Representing an investment of more than £22m, the launch of Teesside University’s National Horizon Centre in Spring 2019 marked a significant step forward in the UK’s bioscience research capabilities.
The Centre houses a state-of-the-art, purpose built facility, offering a national hub of research, education and collaboration for Britain’s bioscience sector. These core values are reflected in the building’s aesthetic, which proudly sets it apart as a laboratory like no other.
Fairhurst Architects, the studio behind the Centre, designed the space to have warmth, light and air, while employing a neo-classical design to afford the Centre the academic gravitas to be expected from a science facility of national importance.
Harnessing the Centre’s excellent transport links, Fairhurst Architects maximised the project’s budget to create a structure which is both imposing and blends seamlessly with neighbouring buildings. Because of the sites prime location, architects had to consider how to make the building instantly recognisable – achieved in a number of discernible, and subtler, ways.
Chief among these is the use of brick in the project. Built at an angle to the street in order to immediately catch the eye, the architects made clever use of Ibstock’s Linear Riven Blue bricks, the smooth, glazed finish of which contrasts handsomely with the striking Goosewing Grey roof.
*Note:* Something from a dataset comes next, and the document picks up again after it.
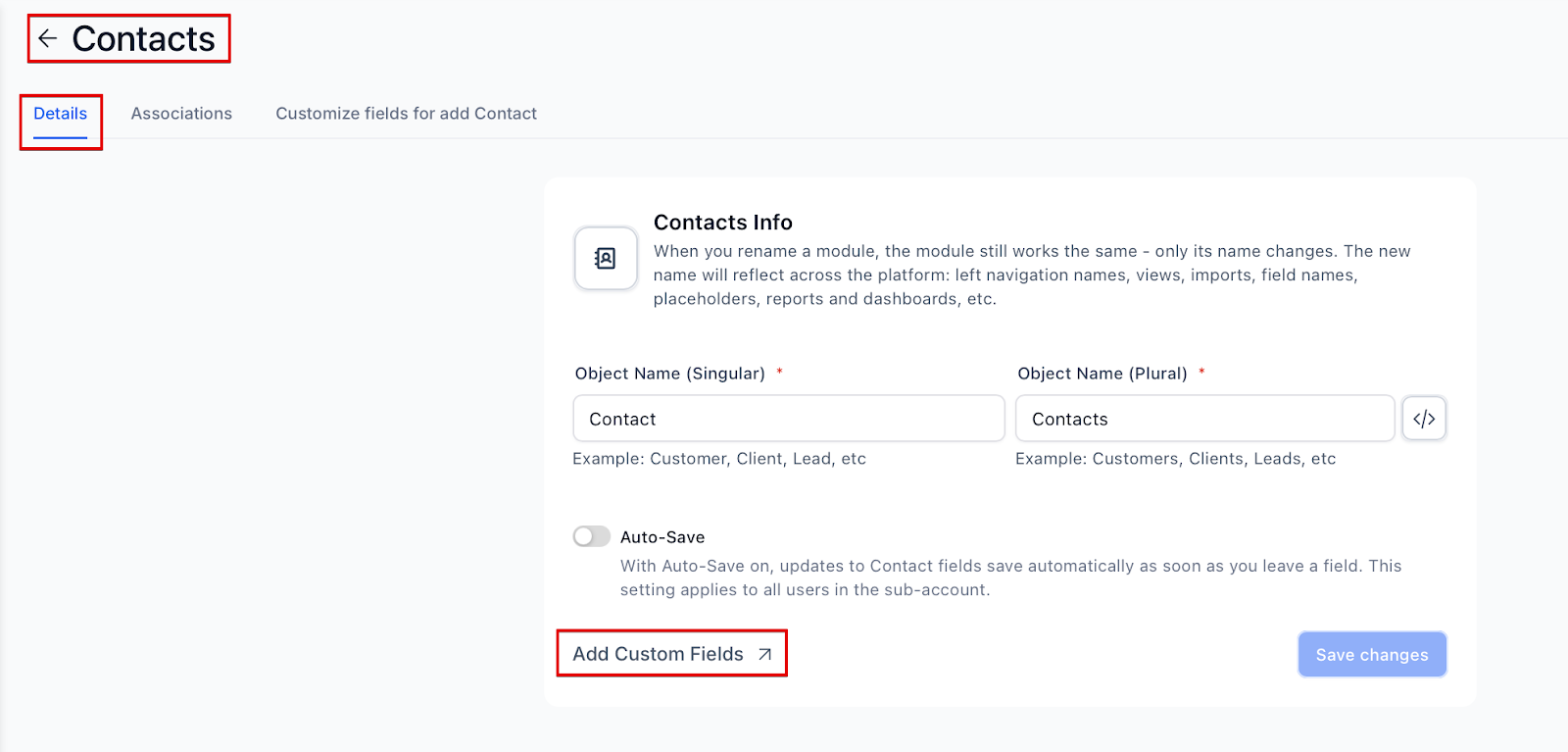Click the Contacts page title

[143, 39]
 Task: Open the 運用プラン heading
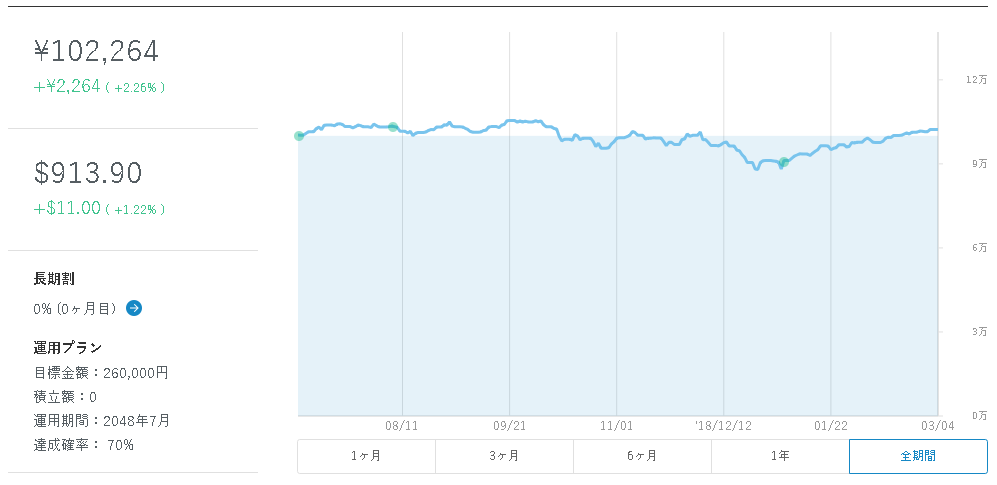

What’s more, the bricks complement the colour of the neighbouring Centre for Professional and Executive Development (CPED), without compromising any of its individuality.
Geoff Brookes, Specification Account Manager at Ibstock Brick, explains:
“Ibstock’s Linear range are perfect for a project like this, where establishing uniqueness and character is a key requirement from specifiers. Alongside our Linear range, we also utilised a layer of natural blue impression bricks around the base; these textures break up the long elevation to provide extra articulation and rhythm to the building.
“The use of a human scale material, like brick, was central to the architect’s concept, which strove to emphasise the relationship between mankind and science. Blending modern, large-scale buildings with the use a rectangular block that has been used for hundreds of years, reflected the National Horizons Centre’s overriding aspiration: to use bioscience to improve life for mankind.”